The second reading also deals with German immigrations. However. this reading deals with one German individual name Martin Weltz. Similar to the Stille and Krumme reading, Weltz immigrated to the United States for job opportunities. In his country of Schotten, many of the jobs were overtaken by factories, thus causing fewer jobs to exist. This ultimately prompts Weltz to travel to America looking for a job. After arriving in New York City, he sets himself by finding a job. At first, he does find a job, but over time, he bounces back and forth from one to the next. The readings just do not just talk about why he traveled to America, but his experience in America. What I found interesting about this reading was that he was determined to find a job and acquire a better life in America. Weltz demonstrates that hard work pays off. Even though he struggles to find a steady job, he does not give up and keeps moving until he finds suitable work.

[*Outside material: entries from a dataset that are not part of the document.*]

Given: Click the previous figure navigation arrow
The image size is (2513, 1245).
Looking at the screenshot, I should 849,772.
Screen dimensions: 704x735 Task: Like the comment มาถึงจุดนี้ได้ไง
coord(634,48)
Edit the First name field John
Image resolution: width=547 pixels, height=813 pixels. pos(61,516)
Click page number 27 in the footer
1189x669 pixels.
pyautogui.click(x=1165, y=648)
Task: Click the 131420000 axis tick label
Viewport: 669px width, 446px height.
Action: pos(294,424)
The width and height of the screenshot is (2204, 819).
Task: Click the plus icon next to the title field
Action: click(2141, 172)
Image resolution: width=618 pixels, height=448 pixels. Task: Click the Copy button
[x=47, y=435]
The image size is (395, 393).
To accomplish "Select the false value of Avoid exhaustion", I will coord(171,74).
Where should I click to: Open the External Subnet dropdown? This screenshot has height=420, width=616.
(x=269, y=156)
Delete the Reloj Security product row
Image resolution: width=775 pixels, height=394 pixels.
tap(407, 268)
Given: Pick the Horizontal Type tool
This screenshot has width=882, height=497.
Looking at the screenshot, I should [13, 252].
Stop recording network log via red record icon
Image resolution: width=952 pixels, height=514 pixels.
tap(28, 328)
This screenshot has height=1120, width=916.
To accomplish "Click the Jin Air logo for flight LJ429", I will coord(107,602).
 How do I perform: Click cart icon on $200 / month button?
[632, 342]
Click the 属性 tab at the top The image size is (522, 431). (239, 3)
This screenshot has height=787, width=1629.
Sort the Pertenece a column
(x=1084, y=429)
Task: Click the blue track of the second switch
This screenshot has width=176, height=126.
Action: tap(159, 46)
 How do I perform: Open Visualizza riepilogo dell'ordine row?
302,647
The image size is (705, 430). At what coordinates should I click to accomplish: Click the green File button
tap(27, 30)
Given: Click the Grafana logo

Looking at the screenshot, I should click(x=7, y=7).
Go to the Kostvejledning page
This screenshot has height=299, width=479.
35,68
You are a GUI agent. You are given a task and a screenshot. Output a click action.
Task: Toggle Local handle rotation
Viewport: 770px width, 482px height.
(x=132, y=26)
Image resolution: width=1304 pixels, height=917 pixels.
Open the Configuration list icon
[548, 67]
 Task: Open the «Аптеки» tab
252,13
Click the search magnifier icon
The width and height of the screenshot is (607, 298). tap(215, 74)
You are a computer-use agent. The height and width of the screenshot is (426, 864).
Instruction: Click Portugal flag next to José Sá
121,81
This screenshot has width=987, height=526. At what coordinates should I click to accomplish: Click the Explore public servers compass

Your summaries are super spot on and I just wanted to add that on top of your interest and take away that Weitz (not Weltz, I don’t think) demonstrates that hard work pays off, this went a much further capacity than that of Stilles and Krumme’s relationship did in a more literal sense. Stilles and Krumme constantly had to request more financial support from back home as a one way transaction to just get by in their rural endeavors. On the other hand, Weitz desired to support not only himself, but a wife, which he paid to immigrate into America from Germany, his latter children, and consistently and most prominently his family back home, bringing a two-way, or parallel transaction into play. It is so interesting, and still hard to wrap my head around how suffering through a more limited, competitive labor market in a threatened industry as is, and being endangered in political civil war and revolts across the nation, Weitz still managed to support his family at home when in a much less dramatically conflicted account of Stilles and Krumme, they were constantly in need of support for their immigration.